Promoting self-reliance through work, as the President suggests with this language, is precisely what is needed to help individuals thrive. However, over the past four years the Administration’s policies have done anything but. Unfortunately, the President’s budget continues to build on the failed strategies of the past by pouring massive amounts of taxpayer dollars into a burgeoning number of means-tested welfare programs for the poor. Total government welfare spending now edges near $1 trillion annually and funds roughly 80 different means-tested welfare programs that provide cash, food, housing, medical care, and social services to low-income Americans. The President’s budget homes in on jobs programs, despite decades of funding similar types of programs.
The President does make an important point, however, by noting the crucial need to promote marriage by “addressing financial deterrents to marriage.” Far too many means-tested programs include marriage penalties, and marriage is eroding in many American communities, leaving children in poverty and inhibiting their ability to thrive. It is crucial to strengthen marriage in order to help families and communities prosper.
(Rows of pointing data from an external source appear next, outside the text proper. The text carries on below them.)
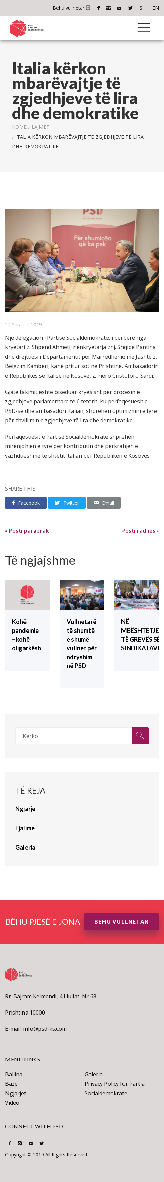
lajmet (41, 127)
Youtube (119, 8)
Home (19, 127)
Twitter (130, 8)
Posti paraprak (29, 530)
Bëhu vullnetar (72, 8)
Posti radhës (138, 530)
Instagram (108, 8)
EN (155, 8)
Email (104, 502)
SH (143, 8)
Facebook (98, 8)
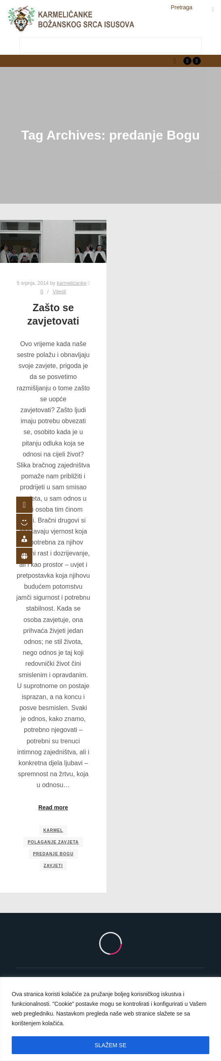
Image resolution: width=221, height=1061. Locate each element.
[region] (110, 1019)
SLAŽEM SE (111, 1045)
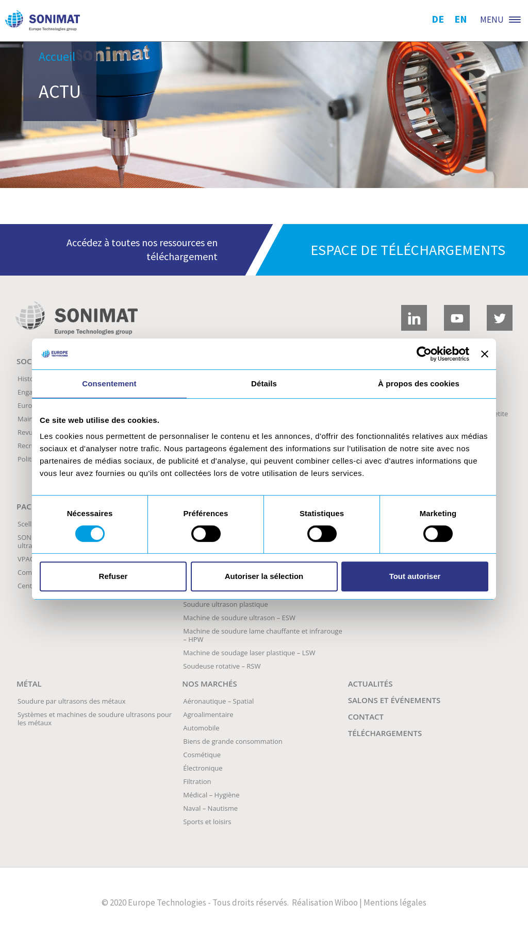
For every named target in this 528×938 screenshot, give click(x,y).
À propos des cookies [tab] (418, 383)
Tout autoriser (415, 576)
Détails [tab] (264, 383)
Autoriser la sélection (264, 576)
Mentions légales (395, 902)
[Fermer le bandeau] (484, 353)
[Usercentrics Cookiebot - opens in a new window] (424, 354)
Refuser (113, 576)
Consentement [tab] (109, 383)
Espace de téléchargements (407, 250)
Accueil (57, 56)
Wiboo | (348, 902)
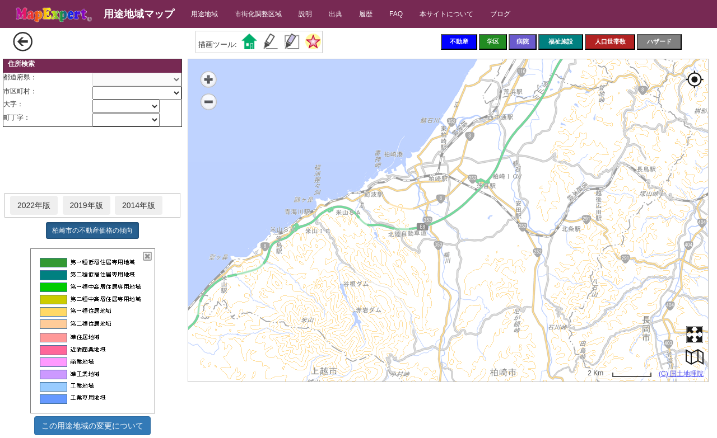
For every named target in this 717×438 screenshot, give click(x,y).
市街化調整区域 (258, 14)
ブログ (500, 14)
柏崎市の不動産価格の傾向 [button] (92, 230)
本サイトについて (446, 14)
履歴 (366, 14)
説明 (305, 14)
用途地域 (204, 14)
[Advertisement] (92, 161)
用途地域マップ (139, 14)
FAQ (396, 14)
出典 (335, 14)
Overall, the President’s budget continues to pour more dollars into the same failed welfare system of the past five decades. The President should focus on getting ever-burgeoning welfare spending under control. Additionally, he should support welfare policies that truly encourage work and self-sufficiency, such as those that undergirded the 1996 welfare reform. Finally, leaders at every level of society should seek to strengthen marriage—the bedrock of society—to promote greater prosperity for today’s and future generations.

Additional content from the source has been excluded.